`nr_metric_v1` — tiny no-reference quality metric¶

nr_metric_v1 is a compact MobileNet-style no-reference (NR) quality estimator that predicts a MOS-proxy scalar from a single 224×224 grayscale luma frame. It is the C2 baseline for the fork's tiny-AI NR capability (ADR-0020), trained on KoNViD-1k crowd-sourced MOS labels.

Status — shipped 2026-04-25. Production baseline for C2 NR scoring (KoNViD-1k, CC BY 4.0). An INT8 sidecar is available via nr_metric_v1.int8.onnx (dynamic-PTQ). See ADR-0168 and ADR-0174.

What the output means¶

A single scalar per frame on a normalised MOS scale. The model was trained to predict crowd-sourced MOS (1–5 scale) from KoNViD-1k; the output is a continuous float in approximately that range.

Value	Interpretation
~4.5–5.0	Pristine / near-reference quality
~3.5–4.5	Good quality; minor perceptible artefacts
~2.5–3.5	Moderate quality; clearly visible artefacts
~1.0–2.5	Poor quality; heavy compression / blur

The output is a frame-level MOS estimate. Clip-level quality is typically obtained by averaging over all frames (or a representative subset). The model is content-blind — it does not have access to the reference stream.

Shipped checkpoint¶

Field	Value
Model id	`nr_metric_v1`
Location	`model/tiny/nr_metric_v1.onnx`
INT8 sidecar	`model/tiny/nr_metric_v1.int8.onnx`
Architecture	MobileNet-tiny — depthwise separable Conv stack; ~19 K params
Input	`input` — float32 NCHW `[1, 1, 224, 224]` grayscale luma in `[0, 1]`
Output	`mos_score` — float32 `[1]` scalar MOS estimate
ONNX opset	17
Training corpus	KoNViD-1k (1 200 clips; CC BY 4.0; not redistributed in-tree)
Val MSE	~0.382 (RMSE ≈ 0.62 on 1–5 MOS, KoNViD-1k validation split)
Quantisation	Dynamic-PTQ INT8 via `ai/scripts/ptq_dynamic.py`; `quant_accuracy_budget_plcc = 0.01`
License	BSD-3-Clause-Plus-Patent
Trainer / exporter	`ai/scripts/train_konvid.py` + `ai/scripts/export_tiny_models.py`

Fresh exports from ai/scripts/export_tiny_models.py add ADR-0661 run_provenance to model/tiny/nr_metric_v1.json. That block records the checkpoint input, parsed exporter arguments, ONNX output, sidecar output, and registry target so a refreshed C2 baseline can be traced without relying on shell history.

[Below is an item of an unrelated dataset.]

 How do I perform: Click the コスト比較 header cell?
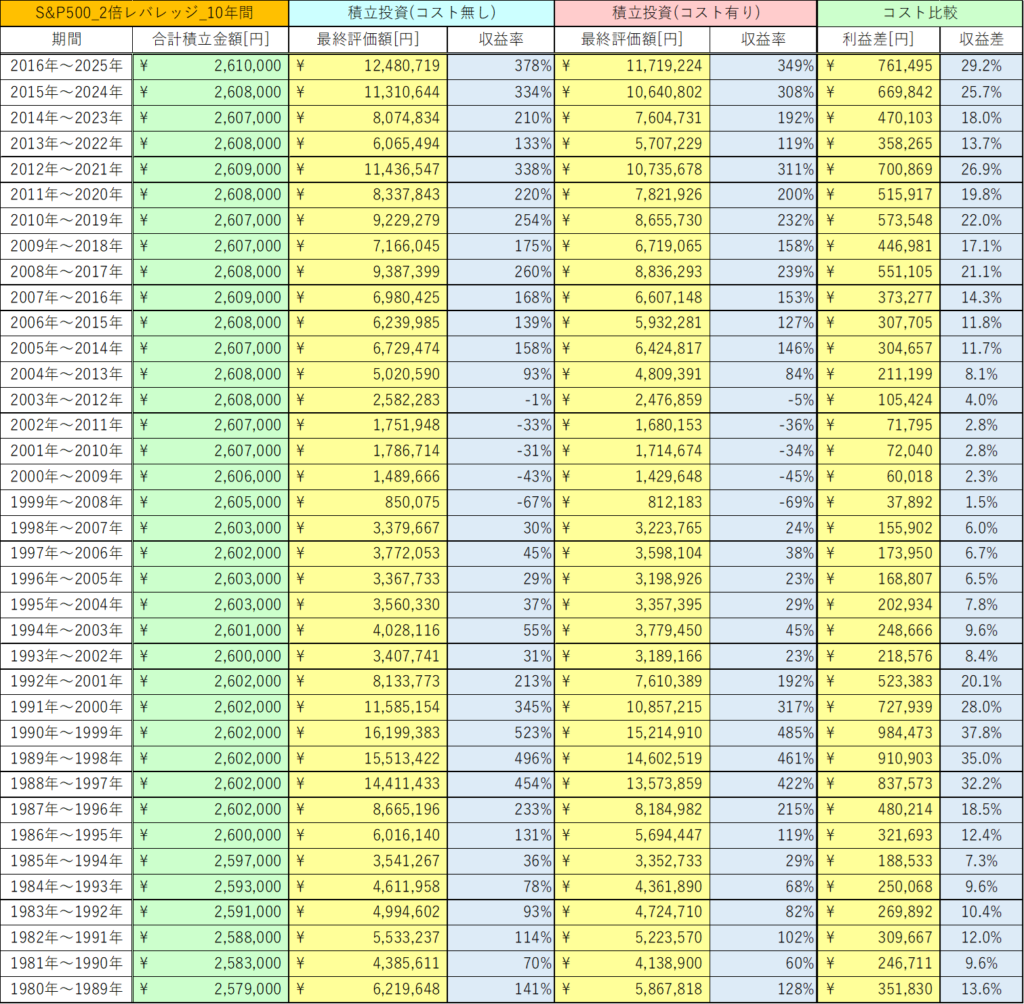click(919, 14)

Training corpus provenance¶

Field	Value
Dataset	KoNViD-1k
Source	https://datasets.vqa.mmsp-kn.de/databases/KoNViD-1k/
Licence	CC BY 4.0 — clips are not redistributed in-tree
Clips	1 200 user-generated video clips, 8 s each at various resolutions
MOS labels	Crowd-sourced mean opinion score (1–5 scale, Amazon Mechanical Turk)
Split used	~973 train / ~107 val / ~120 test (80/9/10 % random split, seed 42)
Feature	Middle frame extracted per clip at 224×224 grayscale

Acknowledgement. This model was trained on KoNViD-1k. We thank the dataset authors for distributing the clips and MOS labels under CC BY 4.0. The clips themselves are not committed to this repository.

Op-allowlist conformance¶

Every op in the graph is on core/src/dnn/op_allowlist.c: Conv, Relu, DepthwiseConv, GlobalAveragePool, Flatten, Gemm (or equivalent MatMul + Add).

Usage — CLI¶

vmaf \
    --reference ref.yuv \
    --distorted dist.yuv \
    --width 1920 --height 1080 --pixel_format 420 --bitdepth 8 \
    --tiny-model model/tiny/nr_metric_v1.onnx \
    --output score.json

The output JSON gains a per-frame nr_mos_score column. Pool to clip level by averaging across frames.

Usage — C API¶

#include <libvmaf/libvmaf.h>

VmafDnnSession *session = NULL;
vmaf_dnn_session_open(&session, "model/tiny/nr_metric_v1.onnx",
                      VMAF_DNN_DEVICE_CPU);
/* run session per-frame ... */
vmaf_dnn_session_close(session);

Reproducing the model¶

# 1. fetch KoNViD-1k (~40 GB) — not redistributed in-tree
.venv/bin/python ai/scripts/fetch_konvid_1k.py

# 2. extract middle frames + convert to corpus JSONL
.venv/bin/python ai/scripts/konvid_1k_to_corpus_jsonl.py

# 3. train the C2/C3 checkpoints
.venv/bin/python ai/scripts/train_konvid.py \
    --model both \
    --output-c2 runs/c2_konvid \
    --output-c3 runs/c3_konvid \
    --epochs-c2 50 \
    --epochs-c3 200 \
    --seed 42

# 4. export the ONNX + sidecar + registry rows
.venv/bin/python ai/scripts/export_tiny_models.py \
    --c2-ckpt runs/c2_konvid/last.ckpt \
    --c3-ckpt runs/c3_konvid/last.ckpt

# 5. quantise to INT8
.venv/bin/python ai/scripts/ptq_dynamic.py \
    --model model/tiny/nr_metric_v1.onnx \
    --output model/tiny/nr_metric_v1.int8.onnx

# 6. validate against the registry
.venv/bin/python ai/scripts/validate_model_registry.py

Fast-NR calibration sidecar¶

vmaf-tune --fast-nr reads model/tiny/nr_metric_v1.json for the optional calibration fields used to skip full-reference calls during CRF bisection: calibration_slope, calibration_intercept, and calibration_threshold. The slope/intercept map this model's raw MOS-like output into VMAF units before the threshold comparison. Regenerate those fields with:

.venv/bin/python ai/scripts/calibrate_nr_threshold.py \
    --corpus .corpus/netflix/ \
    --output model/tiny/nr_metric_v1.json \
    --nr-ep cpu

Use --nr-ep cpu when a long CUDA/ROCm extraction job is already running or when calibration should be bit-for-bit reproducible across hosts. The default --nr-ep auto tries CUDA/ROCm ONNX Runtime providers first and falls back to CPU. When the corpus path contains a ref/ directory, calibration sweeps only that reference directory; the local Netflix public source names are recognised as 1920×1080 YUV even though the filenames omit the geometry.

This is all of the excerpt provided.